There are so many layers of data, especially in international education

Introduce in three words or phrases.

Organic innovator, creative processor and practical.

What do you like most about your job? 

I think one of the things that’s really wonderful about what I do is that I get to interact in so many different contexts, and then really explore the patterns of not just differences, but similarity in data. I love to see how the same issue is tackled in a completely different way in multiple contexts through data as well.

What was your proudest career moment. 

Here’s a spin on that; when I was younger, I built my first business as an artist, making my own work and selling it. It was really hard. I did it for five years and it taught me a lot. Then I went into university, did corporate education.

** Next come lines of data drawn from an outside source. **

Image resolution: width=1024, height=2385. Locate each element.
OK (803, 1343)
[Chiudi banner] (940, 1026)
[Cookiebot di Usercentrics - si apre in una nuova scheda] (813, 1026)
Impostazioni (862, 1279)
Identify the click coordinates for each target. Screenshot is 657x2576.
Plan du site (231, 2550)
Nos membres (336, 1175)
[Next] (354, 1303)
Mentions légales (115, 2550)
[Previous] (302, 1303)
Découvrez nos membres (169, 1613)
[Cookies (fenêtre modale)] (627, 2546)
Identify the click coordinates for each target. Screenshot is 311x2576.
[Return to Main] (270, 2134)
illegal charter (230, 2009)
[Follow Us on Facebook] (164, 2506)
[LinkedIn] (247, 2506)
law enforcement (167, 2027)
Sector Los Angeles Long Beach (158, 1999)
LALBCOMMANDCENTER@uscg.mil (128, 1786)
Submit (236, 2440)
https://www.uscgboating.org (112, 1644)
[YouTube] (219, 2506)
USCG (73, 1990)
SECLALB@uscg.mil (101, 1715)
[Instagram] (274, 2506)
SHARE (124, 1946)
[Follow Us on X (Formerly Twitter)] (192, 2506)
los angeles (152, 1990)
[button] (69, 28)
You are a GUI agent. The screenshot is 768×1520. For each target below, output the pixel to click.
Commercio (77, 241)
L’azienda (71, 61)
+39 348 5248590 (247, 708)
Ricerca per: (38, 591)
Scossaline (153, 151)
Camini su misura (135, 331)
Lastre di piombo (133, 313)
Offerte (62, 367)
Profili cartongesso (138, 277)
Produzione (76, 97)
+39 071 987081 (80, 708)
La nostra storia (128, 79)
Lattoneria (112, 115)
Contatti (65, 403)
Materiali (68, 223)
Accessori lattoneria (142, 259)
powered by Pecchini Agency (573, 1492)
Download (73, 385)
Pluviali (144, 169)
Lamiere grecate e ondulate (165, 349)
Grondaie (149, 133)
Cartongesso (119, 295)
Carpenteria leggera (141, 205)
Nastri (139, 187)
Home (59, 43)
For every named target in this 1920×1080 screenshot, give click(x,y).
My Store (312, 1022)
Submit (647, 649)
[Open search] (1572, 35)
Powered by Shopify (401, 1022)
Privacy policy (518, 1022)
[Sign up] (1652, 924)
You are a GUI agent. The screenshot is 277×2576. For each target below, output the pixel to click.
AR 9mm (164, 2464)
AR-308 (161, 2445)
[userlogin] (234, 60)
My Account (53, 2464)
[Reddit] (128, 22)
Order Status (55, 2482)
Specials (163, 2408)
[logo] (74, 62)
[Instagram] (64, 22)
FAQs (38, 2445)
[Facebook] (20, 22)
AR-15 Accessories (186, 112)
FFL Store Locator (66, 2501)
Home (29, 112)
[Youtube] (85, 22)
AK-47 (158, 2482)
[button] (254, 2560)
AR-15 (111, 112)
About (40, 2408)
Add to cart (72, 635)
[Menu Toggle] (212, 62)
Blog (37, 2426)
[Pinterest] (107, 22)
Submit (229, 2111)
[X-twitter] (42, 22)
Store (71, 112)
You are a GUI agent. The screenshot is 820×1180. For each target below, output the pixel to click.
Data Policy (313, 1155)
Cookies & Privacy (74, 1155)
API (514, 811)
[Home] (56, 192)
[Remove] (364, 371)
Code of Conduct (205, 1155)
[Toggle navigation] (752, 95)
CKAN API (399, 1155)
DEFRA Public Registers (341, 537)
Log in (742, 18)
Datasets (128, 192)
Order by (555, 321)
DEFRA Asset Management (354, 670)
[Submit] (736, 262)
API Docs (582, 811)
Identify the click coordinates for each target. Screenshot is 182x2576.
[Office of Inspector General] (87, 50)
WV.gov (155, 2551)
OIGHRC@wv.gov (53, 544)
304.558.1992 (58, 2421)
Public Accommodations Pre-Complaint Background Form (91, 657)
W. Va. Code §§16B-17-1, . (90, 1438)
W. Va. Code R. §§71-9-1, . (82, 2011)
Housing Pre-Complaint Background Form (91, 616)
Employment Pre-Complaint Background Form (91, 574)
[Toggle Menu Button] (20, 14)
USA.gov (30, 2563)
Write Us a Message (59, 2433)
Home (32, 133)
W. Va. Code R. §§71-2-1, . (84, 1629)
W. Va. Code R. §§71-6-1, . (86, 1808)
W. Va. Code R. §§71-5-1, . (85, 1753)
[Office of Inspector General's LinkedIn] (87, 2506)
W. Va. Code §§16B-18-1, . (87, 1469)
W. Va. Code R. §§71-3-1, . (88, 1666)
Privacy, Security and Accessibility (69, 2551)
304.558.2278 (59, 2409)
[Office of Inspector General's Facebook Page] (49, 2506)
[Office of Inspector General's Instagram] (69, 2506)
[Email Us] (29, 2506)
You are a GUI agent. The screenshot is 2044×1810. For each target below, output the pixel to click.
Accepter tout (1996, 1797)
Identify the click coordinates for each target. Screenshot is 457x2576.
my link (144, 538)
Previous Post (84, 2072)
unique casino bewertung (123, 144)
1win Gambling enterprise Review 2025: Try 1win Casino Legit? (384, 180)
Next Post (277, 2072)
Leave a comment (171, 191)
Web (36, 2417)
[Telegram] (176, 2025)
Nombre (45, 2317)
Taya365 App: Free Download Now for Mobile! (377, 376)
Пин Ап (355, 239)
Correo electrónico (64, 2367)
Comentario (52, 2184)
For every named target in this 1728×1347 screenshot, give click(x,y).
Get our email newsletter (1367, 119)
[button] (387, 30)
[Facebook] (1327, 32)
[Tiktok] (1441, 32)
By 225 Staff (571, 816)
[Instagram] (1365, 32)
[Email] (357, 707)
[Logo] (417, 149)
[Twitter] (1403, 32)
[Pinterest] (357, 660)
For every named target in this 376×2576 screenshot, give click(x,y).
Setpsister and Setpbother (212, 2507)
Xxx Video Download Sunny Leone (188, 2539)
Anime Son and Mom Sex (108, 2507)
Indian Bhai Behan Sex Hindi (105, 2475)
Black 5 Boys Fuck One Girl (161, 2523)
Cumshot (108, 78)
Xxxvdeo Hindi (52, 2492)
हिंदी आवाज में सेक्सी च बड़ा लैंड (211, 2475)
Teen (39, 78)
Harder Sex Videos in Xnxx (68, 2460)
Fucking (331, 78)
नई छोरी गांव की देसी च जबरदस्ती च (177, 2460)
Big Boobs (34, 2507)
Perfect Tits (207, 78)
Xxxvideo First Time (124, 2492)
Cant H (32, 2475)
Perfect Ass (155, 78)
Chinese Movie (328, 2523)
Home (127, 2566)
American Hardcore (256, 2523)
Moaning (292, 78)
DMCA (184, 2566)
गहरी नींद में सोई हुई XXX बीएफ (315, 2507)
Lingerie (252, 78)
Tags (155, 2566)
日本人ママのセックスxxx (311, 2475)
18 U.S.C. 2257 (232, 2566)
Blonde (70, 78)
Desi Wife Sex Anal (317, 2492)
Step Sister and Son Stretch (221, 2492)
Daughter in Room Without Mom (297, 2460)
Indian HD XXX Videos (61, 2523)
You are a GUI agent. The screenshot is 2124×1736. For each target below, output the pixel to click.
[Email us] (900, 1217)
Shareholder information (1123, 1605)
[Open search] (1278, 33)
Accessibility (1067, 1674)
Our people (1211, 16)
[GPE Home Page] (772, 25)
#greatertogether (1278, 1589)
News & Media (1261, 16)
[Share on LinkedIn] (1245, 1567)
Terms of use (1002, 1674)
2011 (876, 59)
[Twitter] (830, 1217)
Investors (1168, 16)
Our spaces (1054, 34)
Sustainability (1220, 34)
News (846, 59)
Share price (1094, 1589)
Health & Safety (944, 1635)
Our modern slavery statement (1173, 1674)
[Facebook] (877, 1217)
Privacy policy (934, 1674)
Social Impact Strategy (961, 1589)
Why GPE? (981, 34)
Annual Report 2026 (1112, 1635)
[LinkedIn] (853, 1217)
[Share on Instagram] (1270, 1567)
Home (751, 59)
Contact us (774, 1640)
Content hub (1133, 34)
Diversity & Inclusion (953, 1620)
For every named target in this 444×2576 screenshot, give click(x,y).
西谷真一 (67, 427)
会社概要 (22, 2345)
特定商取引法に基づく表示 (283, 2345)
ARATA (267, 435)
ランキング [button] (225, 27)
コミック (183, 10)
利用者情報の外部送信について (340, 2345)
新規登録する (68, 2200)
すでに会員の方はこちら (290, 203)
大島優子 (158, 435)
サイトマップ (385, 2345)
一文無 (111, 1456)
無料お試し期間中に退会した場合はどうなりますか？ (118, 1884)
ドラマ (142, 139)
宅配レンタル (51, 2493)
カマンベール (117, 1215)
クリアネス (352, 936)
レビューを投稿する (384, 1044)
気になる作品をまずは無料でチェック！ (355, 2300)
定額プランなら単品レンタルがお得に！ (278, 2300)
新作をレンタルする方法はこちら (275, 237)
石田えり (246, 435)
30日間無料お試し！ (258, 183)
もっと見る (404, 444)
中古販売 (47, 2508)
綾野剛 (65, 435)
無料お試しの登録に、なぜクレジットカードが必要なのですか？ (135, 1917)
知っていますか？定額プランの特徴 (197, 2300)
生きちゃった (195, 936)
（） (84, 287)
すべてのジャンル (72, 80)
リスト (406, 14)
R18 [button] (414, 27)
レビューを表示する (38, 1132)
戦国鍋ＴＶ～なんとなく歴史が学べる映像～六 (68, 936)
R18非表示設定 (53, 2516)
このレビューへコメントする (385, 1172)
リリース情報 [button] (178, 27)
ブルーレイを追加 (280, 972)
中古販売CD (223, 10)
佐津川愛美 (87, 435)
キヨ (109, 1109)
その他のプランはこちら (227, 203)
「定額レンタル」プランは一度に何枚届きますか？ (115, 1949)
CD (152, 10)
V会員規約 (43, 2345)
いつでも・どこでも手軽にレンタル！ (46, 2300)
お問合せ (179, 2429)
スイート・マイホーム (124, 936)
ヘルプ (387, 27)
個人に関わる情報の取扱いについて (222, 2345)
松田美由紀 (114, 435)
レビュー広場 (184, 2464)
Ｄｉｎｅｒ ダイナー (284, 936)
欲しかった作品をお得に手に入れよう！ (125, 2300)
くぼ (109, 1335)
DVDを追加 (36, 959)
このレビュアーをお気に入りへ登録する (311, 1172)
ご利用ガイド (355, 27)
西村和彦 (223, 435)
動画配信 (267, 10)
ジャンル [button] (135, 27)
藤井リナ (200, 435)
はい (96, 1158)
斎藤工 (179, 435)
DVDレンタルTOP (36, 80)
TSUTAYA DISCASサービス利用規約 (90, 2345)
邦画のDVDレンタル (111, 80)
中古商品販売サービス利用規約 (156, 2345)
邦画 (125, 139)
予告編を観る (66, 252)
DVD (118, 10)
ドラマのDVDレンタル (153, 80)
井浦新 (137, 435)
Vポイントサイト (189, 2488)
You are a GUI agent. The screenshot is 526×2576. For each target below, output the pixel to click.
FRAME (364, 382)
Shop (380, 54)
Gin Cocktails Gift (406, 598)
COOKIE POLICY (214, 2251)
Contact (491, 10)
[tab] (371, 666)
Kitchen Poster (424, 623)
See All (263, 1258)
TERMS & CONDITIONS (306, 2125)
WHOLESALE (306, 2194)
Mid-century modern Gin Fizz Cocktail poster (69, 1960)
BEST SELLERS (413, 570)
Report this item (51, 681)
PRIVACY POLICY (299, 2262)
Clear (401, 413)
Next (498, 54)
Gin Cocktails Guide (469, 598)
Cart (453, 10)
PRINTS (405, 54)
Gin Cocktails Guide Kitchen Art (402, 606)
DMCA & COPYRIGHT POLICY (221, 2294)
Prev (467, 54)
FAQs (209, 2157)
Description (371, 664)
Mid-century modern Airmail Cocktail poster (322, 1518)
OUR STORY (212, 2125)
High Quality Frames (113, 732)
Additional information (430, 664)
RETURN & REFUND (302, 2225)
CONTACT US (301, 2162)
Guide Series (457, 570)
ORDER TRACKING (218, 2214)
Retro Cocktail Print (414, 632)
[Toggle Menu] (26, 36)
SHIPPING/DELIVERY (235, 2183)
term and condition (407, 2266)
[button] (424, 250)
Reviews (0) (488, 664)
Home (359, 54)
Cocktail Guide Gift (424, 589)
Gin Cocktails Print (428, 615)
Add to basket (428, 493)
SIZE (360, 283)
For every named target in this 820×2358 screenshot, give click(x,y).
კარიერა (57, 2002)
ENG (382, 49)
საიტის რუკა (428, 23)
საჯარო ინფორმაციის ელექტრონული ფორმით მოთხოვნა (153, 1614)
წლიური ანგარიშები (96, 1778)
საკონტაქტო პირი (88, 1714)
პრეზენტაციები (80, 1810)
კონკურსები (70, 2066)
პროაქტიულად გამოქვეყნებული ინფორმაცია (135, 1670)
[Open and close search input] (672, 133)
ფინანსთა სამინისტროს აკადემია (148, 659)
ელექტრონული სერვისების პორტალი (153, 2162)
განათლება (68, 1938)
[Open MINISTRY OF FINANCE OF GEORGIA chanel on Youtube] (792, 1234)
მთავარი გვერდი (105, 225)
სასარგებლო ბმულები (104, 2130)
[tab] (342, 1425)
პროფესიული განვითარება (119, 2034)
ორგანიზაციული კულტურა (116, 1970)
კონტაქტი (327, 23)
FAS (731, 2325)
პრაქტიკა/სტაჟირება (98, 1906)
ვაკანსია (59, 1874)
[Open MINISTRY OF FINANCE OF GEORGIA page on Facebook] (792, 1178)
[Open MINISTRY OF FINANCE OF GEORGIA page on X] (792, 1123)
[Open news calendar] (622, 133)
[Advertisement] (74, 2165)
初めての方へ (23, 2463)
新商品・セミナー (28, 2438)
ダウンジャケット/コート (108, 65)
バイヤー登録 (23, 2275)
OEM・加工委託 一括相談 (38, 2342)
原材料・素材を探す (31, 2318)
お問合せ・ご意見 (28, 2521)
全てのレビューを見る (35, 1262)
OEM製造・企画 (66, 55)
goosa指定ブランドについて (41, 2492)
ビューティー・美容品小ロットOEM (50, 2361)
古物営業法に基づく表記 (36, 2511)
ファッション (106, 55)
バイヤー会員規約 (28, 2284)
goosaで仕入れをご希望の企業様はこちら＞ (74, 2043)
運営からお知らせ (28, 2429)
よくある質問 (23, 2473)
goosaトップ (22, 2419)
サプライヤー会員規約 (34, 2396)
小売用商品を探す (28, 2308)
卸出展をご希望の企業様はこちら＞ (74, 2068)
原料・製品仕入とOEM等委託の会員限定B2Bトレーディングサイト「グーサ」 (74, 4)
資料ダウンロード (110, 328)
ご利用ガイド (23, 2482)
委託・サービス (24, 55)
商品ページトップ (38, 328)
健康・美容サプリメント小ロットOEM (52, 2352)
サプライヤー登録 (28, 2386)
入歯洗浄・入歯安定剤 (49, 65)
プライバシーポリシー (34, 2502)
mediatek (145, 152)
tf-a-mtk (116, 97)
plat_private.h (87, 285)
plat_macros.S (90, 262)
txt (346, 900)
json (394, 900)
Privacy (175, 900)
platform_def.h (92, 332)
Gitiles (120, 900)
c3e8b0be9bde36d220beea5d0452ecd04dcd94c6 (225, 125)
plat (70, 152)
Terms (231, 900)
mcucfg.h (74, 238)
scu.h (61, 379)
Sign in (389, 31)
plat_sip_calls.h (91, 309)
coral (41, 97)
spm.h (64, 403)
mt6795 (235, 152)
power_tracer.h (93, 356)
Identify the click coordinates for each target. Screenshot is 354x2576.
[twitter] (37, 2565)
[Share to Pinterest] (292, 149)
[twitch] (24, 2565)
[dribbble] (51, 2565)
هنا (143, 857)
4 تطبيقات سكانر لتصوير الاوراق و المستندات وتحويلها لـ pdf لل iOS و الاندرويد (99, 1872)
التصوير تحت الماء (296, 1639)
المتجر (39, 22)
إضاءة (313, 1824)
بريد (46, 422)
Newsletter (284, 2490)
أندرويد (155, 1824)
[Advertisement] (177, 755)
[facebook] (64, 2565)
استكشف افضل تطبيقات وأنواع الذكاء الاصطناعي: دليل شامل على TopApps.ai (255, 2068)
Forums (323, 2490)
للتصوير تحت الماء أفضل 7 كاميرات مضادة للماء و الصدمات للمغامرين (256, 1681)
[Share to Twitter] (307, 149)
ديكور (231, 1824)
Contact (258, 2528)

Coming all the way back to my work here at HolonIQ, you tend to forget how much you draw from the experiences you’ve had your whole life. You’re drawing on things that you learned when you were 20, that are still relevant even now. It’s not one moment for me.

What’s the biggest challenge to your profession?

The key challenge for HolonIQ is that there are so many layers of data, especially in international education – it’s all about trying to make sense of something that is so huge and so fragmented, and see through some of that. It is incredibly difficult to do.

When you’re using huge volumes of data, artificial intelligence can help – but the things we sometimes do and see with data as humans are about making novel connections and AI can’t do that. I’m not quite sure that’s a challenge yet, but it may become one in the future.

What’s the best work trip you’ve been on? 

One of the most interesting was to Egypt. I’d not been there before, but it was the integration of work into the society and the environment.

What I found in that market is that the vibrancy and the connection between what they were doing and how they were doing it and their friends, life and work was all really interconnected in a way that was different than I’d seen before.

If you could learn one language instantly, what would it be? 

“The things we sometimes do and see with data as humans are about making novel connections – and AI can’t do that”

That’s a tough one. There’s something very real and grounded about the Italian language – it’s expressive, and the cadence is very beautiful. When I think of Italian, it’s like a million pictures run through my mind; the people, the culture the history, the art, the creativity, the passion.

The other thing about it is that there isn’t a spoken word that doesn’t include a physical expression, and I love that.

What’s a book or podcast recommendation you have for the sector? 

Well, I’ve been doing a doctorate in higher education so my reading has mostly just been papers on universities and higher education and such for the past five years. In terms of podcasts, the EdTech podcast, which interviews people from all different parts of the edtech ecosystem, is fascinating.